In un appello rivolto al governo italiano, Judith Sunderland, direttrice associata della divisione Europa e Asia Centrale di Human Rights Watch, ha insistito sul fatto che "la retorica umanitaria non giustifica il continuo sostegno alla guardia costiera libica, dal momento che l'Italia sa che le persone intercettate in mare torneranno ad essere detenute arbitrariamente e a subire abusi".

Lo scorso 26 giugno, in occasione della Giornata internazionale di sostegno per le vittime di tortura, Amnesty International ha ricordato una sentenza del tribunale di Messina - emessa lo scorso 28 maggio - che chiama in causa la collaborazione italiana in torture commesse in Libia, nel campo di detenzione per migranti di Zawiya, ai danni di tre persone successivamente arrivate sul territorio italiano: scosse elettriche, violenze sessuali, mancanza di assistenza medica, di acqua e di cibo.

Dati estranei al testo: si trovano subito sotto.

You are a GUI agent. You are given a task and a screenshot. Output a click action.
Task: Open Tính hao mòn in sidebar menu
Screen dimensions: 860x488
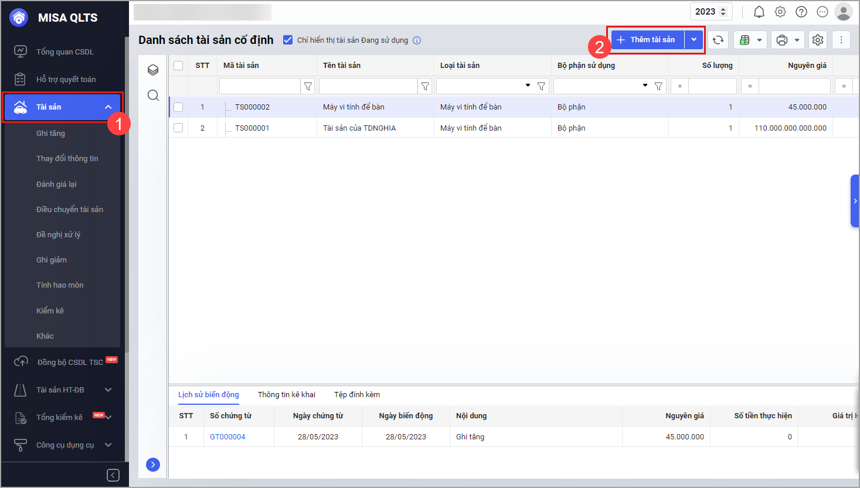60,285
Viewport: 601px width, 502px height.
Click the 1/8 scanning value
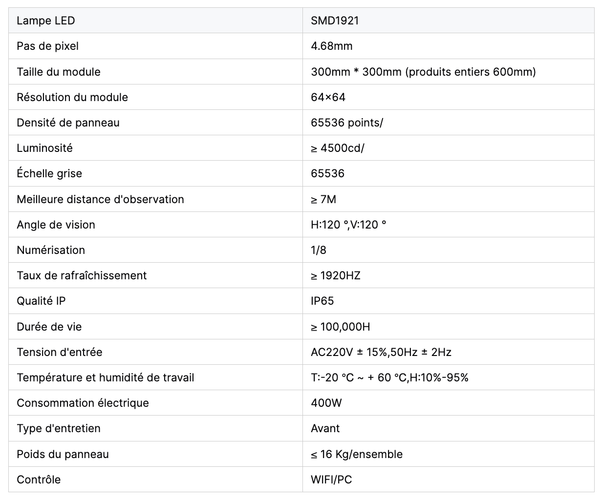click(x=319, y=250)
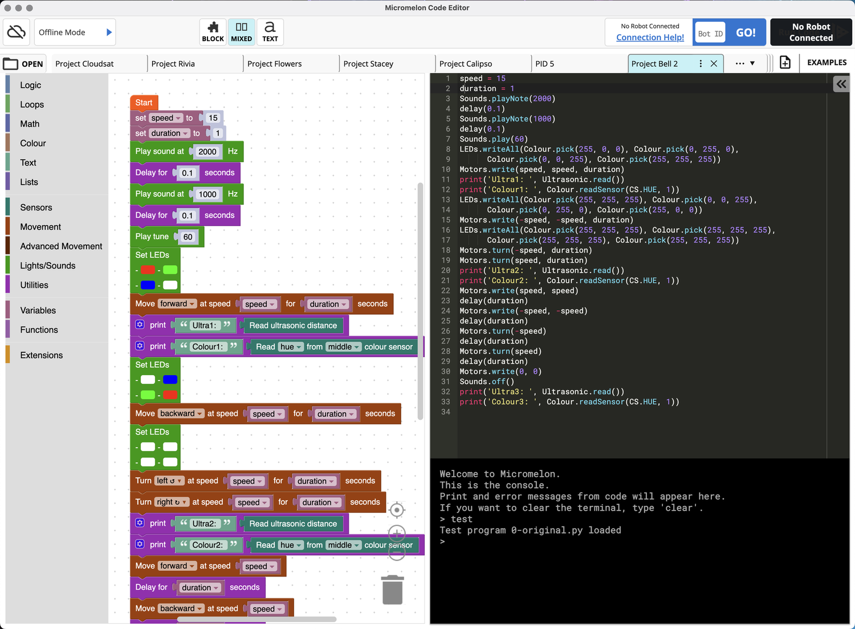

"Dopo innumerevoli testimonianze delle persone sopravvissute alle sevizie, i rapporti delle organizzazioni per i diritti umani e le inchieste giornalistiche, ora anche una sentenza di un tribunale italiano ha confermato che i centri di detenzione libici per migranti, finanziati da Italia e Unione europea, sono luoghi di tortura", ha dichiarato Gianni Rufini, direttore generale di Amnesty International Italia.

In un rapporto dello scorso febbraio, anche l'Alto commissario Onu per i diritti umani, Michelle Bachelet, ha denunciato le torture cui sono regolarmente sottoposti i migranti, senza che ci sia traccia di procedimenti giudiziari nei confronti di membri delle milizie o dei gruppi armati per i crimini commessi a partire dal 2011.